WCO biodiesel production by heterogeneous catalyst and using cadmium (II)-based supramolecular coordination polymer additives to improve diesel/biodiesel fueled engine performance and emissions

Recently, research organizations and researchers have been working on finding and producing clean and alternatives to fuels such as biofuels, and thus using new technologies to reduce harmful emissions such as nanoparticle technology. In this regard the use of heterogeneous catalyst for producing biodiesel is classified as a new promising technology as of its characterization for saving in the production total cost. Heterogeneous transesterification reaction is applied to change the waste cooking oil WCO triglycerides to methyl esters with applying lower concentration of alcohol, while the yielded biodiesel has fitted the ASTM norms. In the current investigation, the maximum biodiesel yield obtained was 95% at optimal reaction conditions of 60 min reaction time, 60 degrees C reaction temperature, 0.01 mass% TiO2 nano-catalyst, 0.3 mass% NaoH, and 1:10 V/V% oil to methanol percentage. Also, the influence of diesel, biodiesel blend, and Cadmium (II)-Based supramolecular coordination polymer nano-additives, {[Cd (EIN)2(SCN)2]}, SCP 1, on the performance and emissions of DI diesel engine were studied experimentally by varying the engine load at 1400 rpm.
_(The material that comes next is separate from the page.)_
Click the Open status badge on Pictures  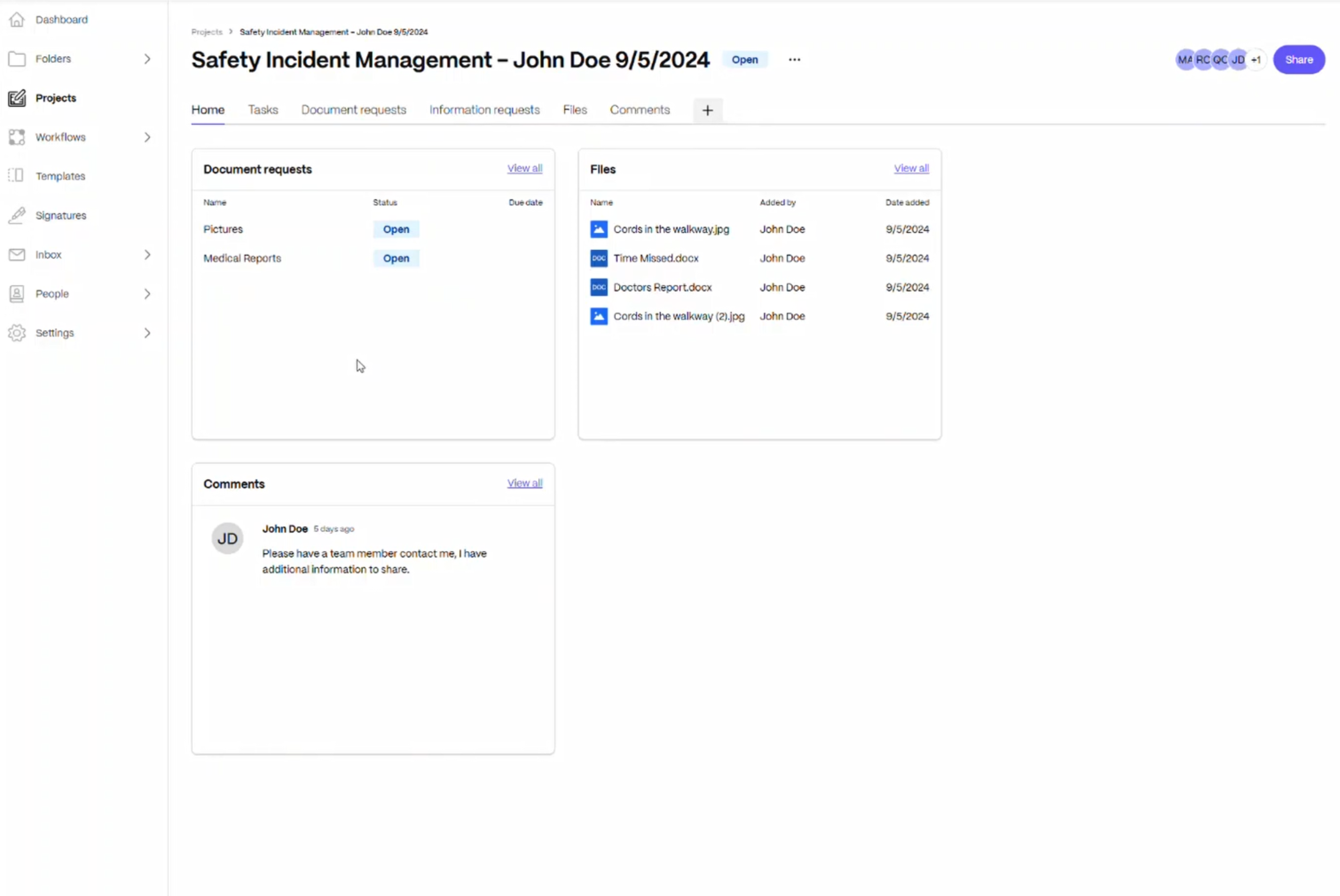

While the obtained results show a great reduction in UHC, CO, and NOx emissions with increasing the SCP 1 nanomaterials. However, the CO2 emissions show a unique increase in its value by adding SCP 1 as a nanoparticle. If 70 ppm of SCP 1 is used the brake thermal efficiency (BTE) has reached 31.2% as associated with the tested fuels. Also, temperature of the engine exhaust (EGT) was analyzed for all tested fuels, where a consequent reduction was observed.

Automated summary

Research organizations and researchers are currently focused on finding and producing clean and alternative fuels, such as biofuels, as well as utilizing new technologies to reduce harmful emissions. The use of heterogeneous catalyst for producing biodiesel shows promising results, with a maximum biodiesel yield of 95%. Experimental results indicate that adding SCP 1 nanomaterials can significantly reduce UHC, CO, and NOx emissions, but also lead to an increase in CO2 emissions while improving brake thermal efficiency.